Le futur Congrès sera-t-il le prélude à une mutation de la structure du pouvoir vers une classe de technocrates civils plus jeunes que la vieille garde militaire accrochée à ses privilèges économiques ? Un changement générationnel au sein de l’élite du pouvoir nord-coréen, illustrée par la relégation du Chef d’état-major et mentor Ri Hong-ho, dès l’arrivée au pouvoir de Kim Jong-un, est notable. Ceci ne nous dit pas si les membres du cabinet et ceux du Parti sont appelés à exercer plus de pouvoir, ni si une transition vers un leadership à la chinoise, plus collégial, est en cours.

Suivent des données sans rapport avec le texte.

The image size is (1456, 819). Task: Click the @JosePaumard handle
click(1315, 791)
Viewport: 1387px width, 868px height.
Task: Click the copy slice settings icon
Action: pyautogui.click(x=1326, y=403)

Rajeunir n’est pas réformer, et il serait hâtif d’en conclure que le régime est entré dans une phase post-totalitaire. Ouvrir la porte à une technocratie dépoussiérée peut introduire des éléments de compétition et d’incertitude au sein du pouvoir. Par ailleurs, le dialogue diplomatique poursuivi avec la communauté internationale que l’on peut résumer par, d’un côté les sanctions, de l’autre les essais nucléaires ou balistiques, ne s’en trouvera pas amélioré.